L'impôt sur le revenu doit rester familial, une question de principe

Par Henri Sterdyniak  |   |  3019  mots
La mise en place d'un impôt sur le revenu individuel aurait des conséquences redoutables, bien au delà de la question fiscale. par Henri Sterdyniak, économiste à l'Observatoire français des conjonctures économiques

 En décembre 2013, auront été rendu publics deux rapports, l'un préconisant de revenir sur l'interdiction du voile à l'école, l'autre l'individualisation du système fiscal français. Dans les deux cas, ces rapports ne procèdent pas d'une réflexion sociale collective, basée sur la consultation de l'ensemble des représentants des personnes concernées et d'une palette satisfaisante de scientifiques et d'experts :ces rapports ne reflètent que le point de vue unilatéral d'un groupe étroit de personnes. Dans les deux cas, des propositions malavisées gâchent des objectifs qui devraient faire l'unanimité : favoriser l'intégration des immigrés ; aller vers l'égalité des hommes et des femmes face à l'emploi.

Comme si la famille, ce n'était que les femmes

Ainsi, le rapport Séverine Lemière a-t-il été rédigé par un groupe de 8 personnes (sept femmes/un homme), qui aurait consulté 21 personnes (19 femmes/deux hommes, où est la parité ?), mais aucun spécialiste de la fiscalité, aucun représentant des associations familiales, comme si la famille ne concernait que les femmes.

Le rapport réussit à préconiser l'individualisation de l'impôt sur le revenu, sans jamais aborder la prise en compte des enfants. Pourtant, 25% des français ont moins de 20 ans. Ils vivent dans des familles, sont à la charge de leurs parents qui mettent en commun leurs ressources pour les élever. Comment le système fiscal et social pourrait-il les oublier et traiter chaque parent comme s'il vivait seul ?

Jusqu'à présent, la France reconnait à ces citoyens le droit de se marier (ou de se pacser), de fonder une famille, d'élever des enfants et de mettre en commun leurs ressources. Elle leur reconnait aussi le droit de ne pas se marier. Par ailleurs, selon la déclaration des droits de l'Homme, chacun doit contribuer aux dépenses publiques selon « ses facultés contributives ». Les familles ont le droit d'être imposées en tant que telles, c'est-à-dire comme un ensemble de personnes partageant leurs ressources. Une réforme qui individualiserait l'impôt sur le revenu, qui nierait le droit des familles à partager leurs ressources, serait non seulement anticonstitutionnelle, mais aussi moralement inacceptable et tout simplement injuste. L'objectif légitime d'augmenter l'emploi des femmes ne peut justifier un déni de justice fiscale.
-------
CONSIGNE ÉCRITE A
Modifiez les enregistrements, du tout début jusqu'à la ligne contenant « point(1134,453) » comprise, en remplaçant « Instruction » par « Directive ». Recopiez uniquement ces lignes, sans rien changer d'autre.

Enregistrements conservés
-------
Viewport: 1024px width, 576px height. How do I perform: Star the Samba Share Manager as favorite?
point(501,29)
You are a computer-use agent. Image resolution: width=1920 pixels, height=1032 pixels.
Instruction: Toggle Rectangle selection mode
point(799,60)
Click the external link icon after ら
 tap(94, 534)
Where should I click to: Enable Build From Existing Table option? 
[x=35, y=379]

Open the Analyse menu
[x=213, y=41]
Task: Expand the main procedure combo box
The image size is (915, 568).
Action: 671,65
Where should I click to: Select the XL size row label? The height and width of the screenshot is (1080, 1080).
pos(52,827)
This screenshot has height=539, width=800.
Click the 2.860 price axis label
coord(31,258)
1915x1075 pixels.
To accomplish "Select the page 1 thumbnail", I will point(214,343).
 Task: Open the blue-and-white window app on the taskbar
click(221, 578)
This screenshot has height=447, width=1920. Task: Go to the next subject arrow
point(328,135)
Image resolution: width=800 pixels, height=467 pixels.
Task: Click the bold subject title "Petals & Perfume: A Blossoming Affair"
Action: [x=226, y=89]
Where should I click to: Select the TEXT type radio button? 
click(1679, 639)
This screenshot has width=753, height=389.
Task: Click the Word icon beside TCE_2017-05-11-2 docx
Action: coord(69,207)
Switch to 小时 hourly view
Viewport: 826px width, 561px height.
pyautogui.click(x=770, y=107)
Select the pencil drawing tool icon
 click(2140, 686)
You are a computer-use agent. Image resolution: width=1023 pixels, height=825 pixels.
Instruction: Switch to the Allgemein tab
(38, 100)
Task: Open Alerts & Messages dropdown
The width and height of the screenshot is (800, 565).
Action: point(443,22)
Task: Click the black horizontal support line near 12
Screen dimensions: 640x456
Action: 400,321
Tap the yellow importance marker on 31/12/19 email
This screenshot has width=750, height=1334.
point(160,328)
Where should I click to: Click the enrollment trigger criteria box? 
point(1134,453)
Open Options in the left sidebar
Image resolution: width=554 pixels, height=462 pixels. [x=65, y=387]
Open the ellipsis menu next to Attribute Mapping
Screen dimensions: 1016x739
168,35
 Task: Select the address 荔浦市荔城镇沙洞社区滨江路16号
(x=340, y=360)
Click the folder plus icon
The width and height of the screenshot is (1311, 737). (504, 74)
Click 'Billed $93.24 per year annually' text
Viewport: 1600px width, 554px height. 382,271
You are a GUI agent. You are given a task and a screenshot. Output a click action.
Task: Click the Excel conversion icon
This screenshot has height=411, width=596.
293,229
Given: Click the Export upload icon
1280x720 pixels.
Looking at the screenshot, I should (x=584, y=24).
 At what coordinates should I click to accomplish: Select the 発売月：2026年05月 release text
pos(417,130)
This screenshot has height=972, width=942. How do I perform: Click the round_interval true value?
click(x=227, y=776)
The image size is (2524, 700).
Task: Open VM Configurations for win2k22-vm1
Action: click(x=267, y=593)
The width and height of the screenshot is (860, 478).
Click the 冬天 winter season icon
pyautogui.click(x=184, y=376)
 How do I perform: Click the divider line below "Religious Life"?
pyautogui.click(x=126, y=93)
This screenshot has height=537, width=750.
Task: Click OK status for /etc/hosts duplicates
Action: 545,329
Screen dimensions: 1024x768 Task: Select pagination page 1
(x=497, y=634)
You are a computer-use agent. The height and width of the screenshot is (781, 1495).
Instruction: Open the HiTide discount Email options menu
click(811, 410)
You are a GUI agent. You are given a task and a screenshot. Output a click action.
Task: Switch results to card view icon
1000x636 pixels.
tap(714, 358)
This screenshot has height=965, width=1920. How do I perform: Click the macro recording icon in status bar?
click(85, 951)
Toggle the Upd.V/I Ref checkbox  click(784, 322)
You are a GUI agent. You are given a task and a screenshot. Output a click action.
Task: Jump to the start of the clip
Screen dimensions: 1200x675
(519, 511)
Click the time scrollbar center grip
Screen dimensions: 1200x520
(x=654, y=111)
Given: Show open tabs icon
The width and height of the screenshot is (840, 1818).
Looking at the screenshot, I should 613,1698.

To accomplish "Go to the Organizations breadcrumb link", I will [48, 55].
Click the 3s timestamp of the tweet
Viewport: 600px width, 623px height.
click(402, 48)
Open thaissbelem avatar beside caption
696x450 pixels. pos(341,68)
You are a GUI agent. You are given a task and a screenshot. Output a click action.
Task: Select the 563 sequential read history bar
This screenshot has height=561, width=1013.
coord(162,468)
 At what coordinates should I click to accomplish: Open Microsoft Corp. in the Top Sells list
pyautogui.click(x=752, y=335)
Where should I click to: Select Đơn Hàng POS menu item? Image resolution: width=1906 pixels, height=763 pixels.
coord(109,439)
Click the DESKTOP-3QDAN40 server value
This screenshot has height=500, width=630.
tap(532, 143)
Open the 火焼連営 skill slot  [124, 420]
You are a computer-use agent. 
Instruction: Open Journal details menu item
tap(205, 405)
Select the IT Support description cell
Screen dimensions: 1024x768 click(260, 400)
-------
CONSIGNE ÉCRITE B
Reprenez le texte sur l'impôt sur le revenu familial et poursuivez-le à partir de sa dernière phrase.

RÉSULTAT OBTENU A
Viewport: 1024px width, 576px height. How do I perform: Star the Samba Share Manager as favorite?
point(501,29)
You are a computer-use agent. Image resolution: width=1920 pixels, height=1032 pixels.
Directive: Toggle Rectangle selection mode
point(799,60)
Click the external link icon after ら
 tap(94, 534)
Where should I click to: Enable Build From Existing Table option? 
[x=35, y=379]

Open the Analyse menu
[x=213, y=41]
Task: Expand the main procedure combo box
The image size is (915, 568).
Action: 671,65
Where should I click to: Select the XL size row label? The height and width of the screenshot is (1080, 1080).
pos(52,827)
This screenshot has height=539, width=800.
Click the 2.860 price axis label
coord(31,258)
1915x1075 pixels.
To accomplish "Select the page 1 thumbnail", I will point(214,343).
 Task: Open the blue-and-white window app on the taskbar
click(221, 578)
This screenshot has height=447, width=1920. Task: Go to the next subject arrow
point(328,135)
Image resolution: width=800 pixels, height=467 pixels.
Task: Click the bold subject title "Petals & Perfume: A Blossoming Affair"
Action: [x=226, y=89]
Where should I click to: Select the TEXT type radio button? 
click(1679, 639)
This screenshot has width=753, height=389.
Task: Click the Word icon beside TCE_2017-05-11-2 docx
Action: coord(69,207)
Switch to 小时 hourly view
Viewport: 826px width, 561px height.
pyautogui.click(x=770, y=107)
Select the pencil drawing tool icon
 click(2140, 686)
You are a computer-use agent. Image resolution: width=1023 pixels, height=825 pixels.
Directive: Switch to the Allgemein tab
(38, 100)
Task: Open Alerts & Messages dropdown
The width and height of the screenshot is (800, 565).
Action: point(443,22)
Task: Click the black horizontal support line near 12
Screen dimensions: 640x456
Action: 400,321
Tap the yellow importance marker on 31/12/19 email
This screenshot has width=750, height=1334.
point(160,328)
Where should I click to: Click the enrollment trigger criteria box? 
point(1134,453)

RÉSULTAT OBTENU B
L'oubli des enfants

Le rapport ose écrire : « Le système du quotient conjugal repose sur un principe critiquable : la mise en commun des ressources d'un couple ». On le voit, les enfants sont oubliés. Considérons la famille Martin où l'époux gagne 4 000 euros par mois, l'épouse 2 000 euros. Cette famille a trois enfants et reçoit donc 293 euros de prestations familiales. Le système actuel se base sur le principe de partage des ressources. N'est-ce-ce pas réaliste et légitime ? Dans l'immense majorité des cas, les parents et les enfants partagent le même logement, les mêmes repas, les mêmes équipements, les mêmes loisirs, les mêmes vacances.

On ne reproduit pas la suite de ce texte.